Феодал. Том 3 - Илья Рэд
Про моё повышение, кстати, ещё мало кто знал. Это вызвало спонтанное обсуждение и отвлекло судью.
— Тишина в зале, — попросил он, стукнув молоточком. — Покажите всем ярлык, господин Черноярский, — потребовал судья.
После того как я встал с поднятой рукой и продемонстрировал жёлтые ремешочки, ни у кого не осталось сомнений в достоверности слов моего адвоката.
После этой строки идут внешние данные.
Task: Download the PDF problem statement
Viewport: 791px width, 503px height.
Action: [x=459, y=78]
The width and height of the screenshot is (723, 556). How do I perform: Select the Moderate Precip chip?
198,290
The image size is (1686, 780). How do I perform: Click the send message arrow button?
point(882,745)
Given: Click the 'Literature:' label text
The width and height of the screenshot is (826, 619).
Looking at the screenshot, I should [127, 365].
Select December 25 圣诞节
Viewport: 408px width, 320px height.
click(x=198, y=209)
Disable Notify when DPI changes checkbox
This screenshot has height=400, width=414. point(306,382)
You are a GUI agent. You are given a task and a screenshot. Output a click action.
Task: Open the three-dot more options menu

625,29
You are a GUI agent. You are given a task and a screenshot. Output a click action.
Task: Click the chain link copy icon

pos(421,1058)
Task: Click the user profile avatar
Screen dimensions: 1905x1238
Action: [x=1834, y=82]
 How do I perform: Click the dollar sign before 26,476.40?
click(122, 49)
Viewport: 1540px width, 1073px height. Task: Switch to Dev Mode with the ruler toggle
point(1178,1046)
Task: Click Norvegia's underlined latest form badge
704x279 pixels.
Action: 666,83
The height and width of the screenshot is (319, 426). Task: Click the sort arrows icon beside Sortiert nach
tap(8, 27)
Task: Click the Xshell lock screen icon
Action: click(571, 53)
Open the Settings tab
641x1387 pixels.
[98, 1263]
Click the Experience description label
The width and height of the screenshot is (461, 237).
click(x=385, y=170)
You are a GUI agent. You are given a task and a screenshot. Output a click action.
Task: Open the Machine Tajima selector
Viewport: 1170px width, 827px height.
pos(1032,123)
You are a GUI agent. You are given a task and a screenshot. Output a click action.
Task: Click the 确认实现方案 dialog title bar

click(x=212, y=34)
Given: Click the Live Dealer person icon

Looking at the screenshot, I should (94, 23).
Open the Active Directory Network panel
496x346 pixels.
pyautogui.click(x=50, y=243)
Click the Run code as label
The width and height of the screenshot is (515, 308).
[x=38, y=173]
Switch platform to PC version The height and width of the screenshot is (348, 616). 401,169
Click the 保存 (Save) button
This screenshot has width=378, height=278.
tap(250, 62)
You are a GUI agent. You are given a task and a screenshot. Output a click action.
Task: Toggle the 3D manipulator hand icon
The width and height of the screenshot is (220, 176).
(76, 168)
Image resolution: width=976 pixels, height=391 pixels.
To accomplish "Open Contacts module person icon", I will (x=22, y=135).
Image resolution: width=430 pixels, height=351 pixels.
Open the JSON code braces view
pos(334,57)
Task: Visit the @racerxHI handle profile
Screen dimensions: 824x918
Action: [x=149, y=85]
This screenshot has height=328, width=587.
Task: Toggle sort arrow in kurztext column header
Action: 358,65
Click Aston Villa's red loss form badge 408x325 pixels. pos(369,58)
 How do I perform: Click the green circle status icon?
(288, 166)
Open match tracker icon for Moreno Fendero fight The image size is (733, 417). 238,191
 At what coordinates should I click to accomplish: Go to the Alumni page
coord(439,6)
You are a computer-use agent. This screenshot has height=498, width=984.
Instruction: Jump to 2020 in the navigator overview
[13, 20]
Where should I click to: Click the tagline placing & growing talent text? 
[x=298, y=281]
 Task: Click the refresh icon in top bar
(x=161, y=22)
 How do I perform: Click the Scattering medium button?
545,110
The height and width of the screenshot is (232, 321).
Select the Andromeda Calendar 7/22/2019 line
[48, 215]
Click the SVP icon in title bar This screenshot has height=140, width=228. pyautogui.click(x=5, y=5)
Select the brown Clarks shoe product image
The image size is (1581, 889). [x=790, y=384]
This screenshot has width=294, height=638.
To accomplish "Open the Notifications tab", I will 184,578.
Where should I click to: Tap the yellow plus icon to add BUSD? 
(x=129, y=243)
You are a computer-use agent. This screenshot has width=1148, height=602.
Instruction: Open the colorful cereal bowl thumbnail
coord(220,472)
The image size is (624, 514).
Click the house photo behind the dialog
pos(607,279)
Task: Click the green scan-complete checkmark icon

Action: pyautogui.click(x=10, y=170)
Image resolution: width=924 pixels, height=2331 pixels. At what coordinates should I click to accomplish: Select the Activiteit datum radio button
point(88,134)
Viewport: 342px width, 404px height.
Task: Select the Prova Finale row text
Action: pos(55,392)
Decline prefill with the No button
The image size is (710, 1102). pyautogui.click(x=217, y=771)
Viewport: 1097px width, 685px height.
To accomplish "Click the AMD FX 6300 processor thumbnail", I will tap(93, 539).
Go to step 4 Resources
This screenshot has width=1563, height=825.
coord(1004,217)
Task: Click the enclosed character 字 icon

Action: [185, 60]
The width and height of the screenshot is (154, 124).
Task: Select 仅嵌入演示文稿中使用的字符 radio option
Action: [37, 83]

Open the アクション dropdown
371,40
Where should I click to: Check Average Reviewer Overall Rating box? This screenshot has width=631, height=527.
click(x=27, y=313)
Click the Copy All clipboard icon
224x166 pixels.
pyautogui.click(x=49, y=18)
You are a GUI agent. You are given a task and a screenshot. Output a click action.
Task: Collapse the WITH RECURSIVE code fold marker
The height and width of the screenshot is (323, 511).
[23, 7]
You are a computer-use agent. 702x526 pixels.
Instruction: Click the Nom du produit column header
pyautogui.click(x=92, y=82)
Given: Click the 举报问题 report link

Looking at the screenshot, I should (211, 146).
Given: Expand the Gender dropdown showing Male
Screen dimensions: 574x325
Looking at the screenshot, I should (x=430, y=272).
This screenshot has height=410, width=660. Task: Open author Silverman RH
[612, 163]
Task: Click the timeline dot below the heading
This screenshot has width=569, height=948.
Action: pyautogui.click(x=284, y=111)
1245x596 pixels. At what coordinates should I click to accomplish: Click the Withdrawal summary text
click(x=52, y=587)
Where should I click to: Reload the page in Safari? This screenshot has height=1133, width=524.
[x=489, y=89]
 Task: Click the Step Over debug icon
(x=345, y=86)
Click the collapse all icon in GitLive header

— Отлично, продолжайте, госпожа Троекурская.
— Владимир Черноярский — лидер и управленец. Под его непосредственным командованием находятся 63 человека. Он не просто нанимает их — он ведёт за собой. И он созидатель. На своих законно приобретённых землях в десять тысяч гектар, он возвёл не какой-то там особняк для отдыха, как это сделали бы другие на его месте. Он основал поселение, которым мудро и справедливо руководит. Он уже сейчас исполняет обязанности барона — защищает, управляет, строит. И делает это блестяще. Вот всепокорнейшее прошение с подписями всех служащих и работных людей из его владений, — Марина снова вытащила документ и протянула судье.
«Когда она успела собрать подписи?» — удивился я.
Она будто фокусник вытаскивала из ниоткуда бумаги, о существовании которых я узнаю вместе со всеми.
Между тем она продолжила хвалебную оду, понятно для чего составленную: эта часть речи касалась обоснованности моих притязаний на баронский титул.
— Владимир Черноярский — благородный муж. Его состояние — не результат спекуляций или ростовщичества. Оно нажито честным трудом и воинской доблестью. Итак, господа присяжные, что мы видим?
Она ходила взад вперёд, активно жестикулируя, каждым словом донося до суда нашу позицию.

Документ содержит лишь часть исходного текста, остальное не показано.